**EXERCISE DATA:**
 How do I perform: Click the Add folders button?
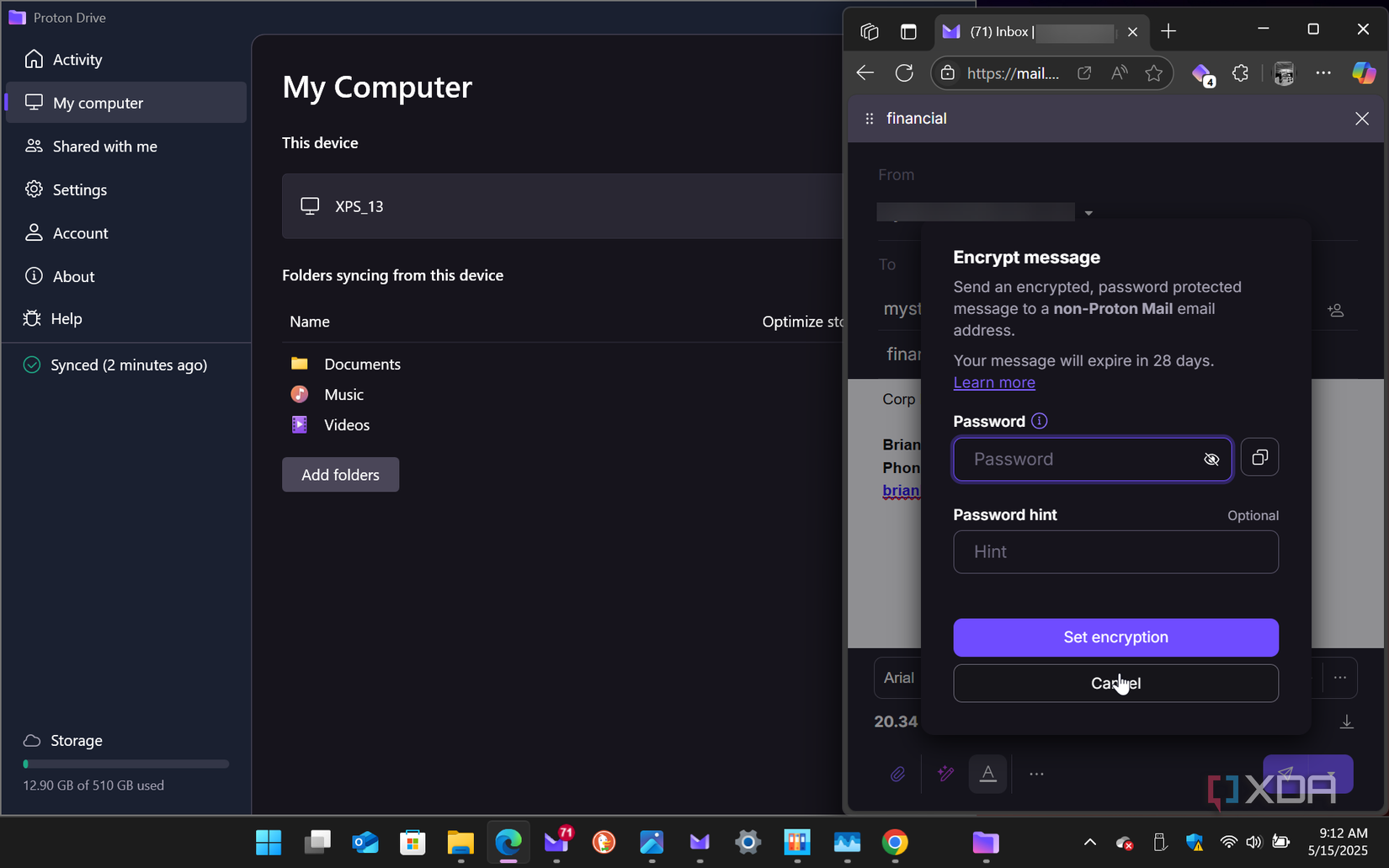(x=340, y=475)
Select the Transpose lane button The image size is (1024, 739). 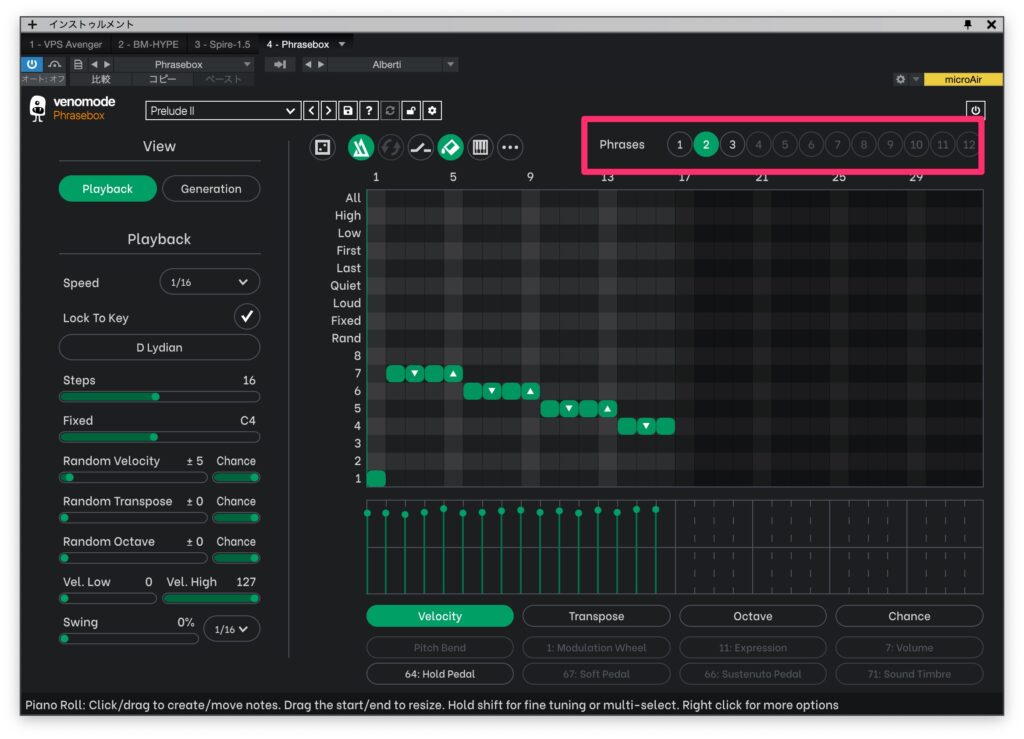click(x=596, y=616)
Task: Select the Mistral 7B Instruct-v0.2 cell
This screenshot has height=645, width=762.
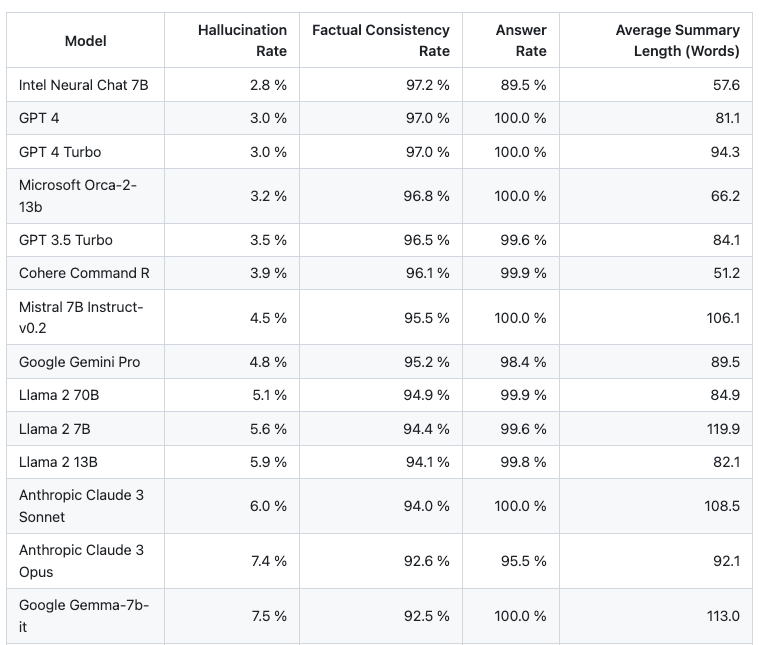Action: point(81,317)
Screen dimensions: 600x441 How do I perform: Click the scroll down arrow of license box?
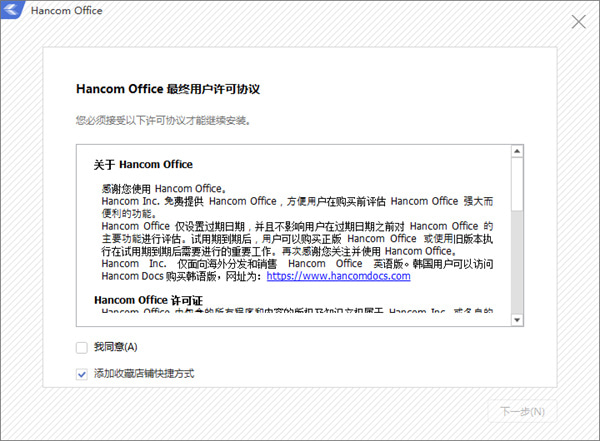[x=517, y=320]
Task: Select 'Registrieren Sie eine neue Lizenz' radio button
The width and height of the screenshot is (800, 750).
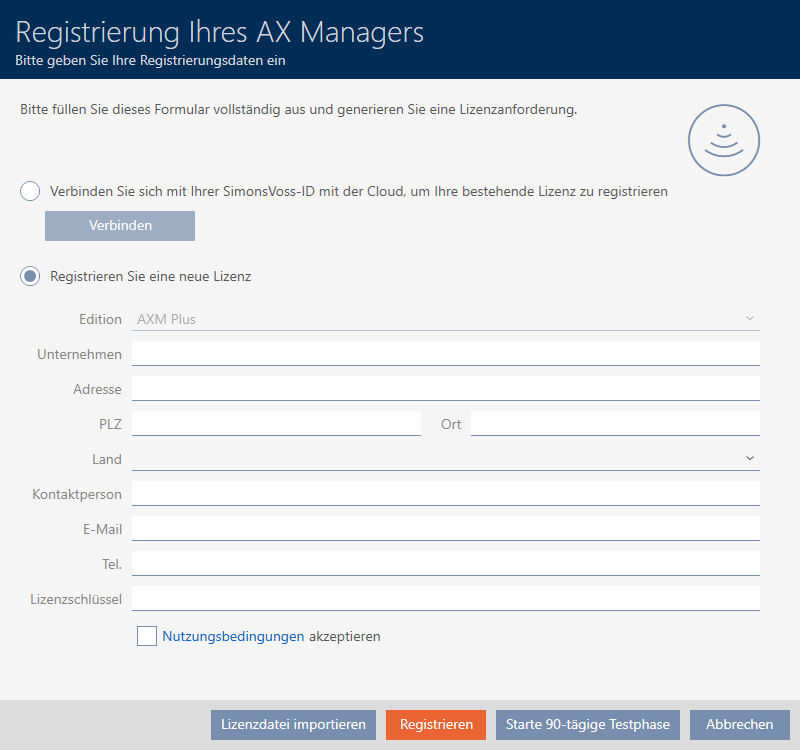Action: [x=31, y=276]
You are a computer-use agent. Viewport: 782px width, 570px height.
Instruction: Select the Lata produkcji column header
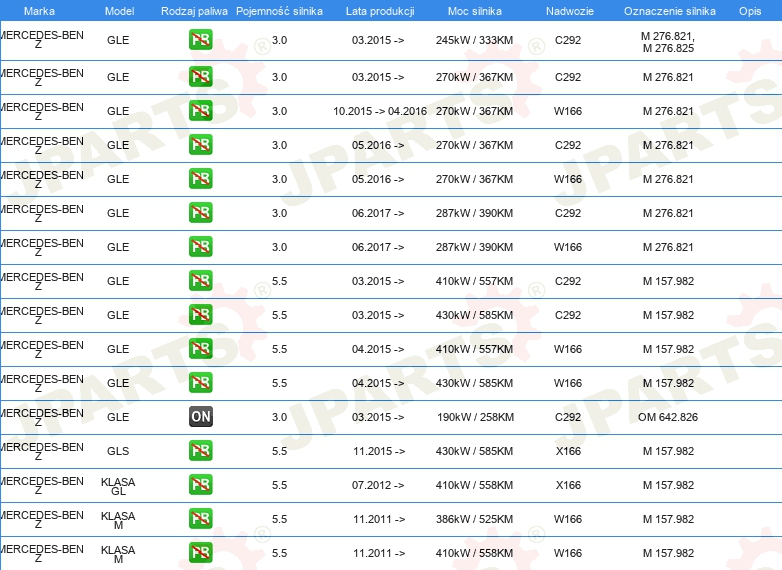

**TO DO:**
Look above for every line with the word "Task" and copy it.

**WRITTEN SOLUTION:**
Task: Select the Mistral 7B Instruct-v0.2 cell
Task: Select 'Registrieren Sie eine neue Lizenz' radio button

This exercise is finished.